Ottawa, December 17, 2004 – The Canadian Broadcast Standards Council (CBSC) today released its decision concerning the broadcast of a news item on CHAN-TV (Vancouver) for which the term “deadbeat dads” was used in the teaser and the introduction to the piece. The B.C. Regional Panel concluded that the regrettable introductory use of the term was more than balanced by the actual news story, which was scrupulously correct in using the expression “deadbeat parents” or its gender-less equivalent on several occasions.
In the morning news segment, the teaser for the upcoming story read: “The Ontario government is cracking down on deadbeat dads.” The news anchor, Sophie Lui, later introduced the report with the following:
In describing the chaotic Ontario situation, which was based on the fact that thousands of files had not yet been dealt with, reporter Graham Richardson said that “phone calls here go unanswered, files are lost, deadbeat parents, mostly men, slip through the cracks.” The complainant acknowledged the proper use of the term “deadbeat parents” in the item but said that he found the introductory use of “the term ‘deadbeat dads’ […] offensive and sexist.” In finding no breach, the Panel said,
It is the view of the B.C. Regional Panel that the use of the term in the teaser and in Sophie Lui’s introduction to the Richardson news item was unnecessary and unfortunate, particularly as there was no justification in the story itself for a unisexual approach to the subject. That being said, the Panel notes that the unfortunate term was, in a sense, immediately corrected in the story itself. Any reference by the reporter, Richardson, was correctly generic, namely, to “deadbeat parents”, rather than “deadbeat dads” alone. […]
[T]he reporter never used the challenged expression. It is as though an incorrect description of contents was put on the front of the package but, as soon as it was opened, it revealed for any to see that the contents were what this Panel would expect. Any error relating to the news report itself was instantly corrected by the substantive portion of the broadcast.
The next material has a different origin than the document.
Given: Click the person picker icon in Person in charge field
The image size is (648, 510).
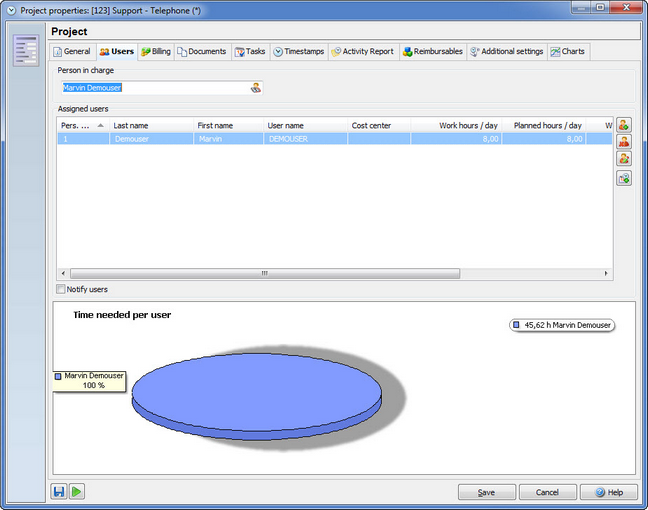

Canada’s private broadcasters have themselves created industry standards in the form of Codes on ethics, gender portrayal and television violence by which they expect the members of their profession will abide. In 1990, they also created the CBSC, which is the self-regulatory body with the responsibility of administering those professional broadcast Codes, as well as the Code dealing with journalistic practices first created by the Radio Television News Directors Association of Canada (RTNDA) in 1970. More than 550 radio and television stations and specialty services from across Canada are members of the Council.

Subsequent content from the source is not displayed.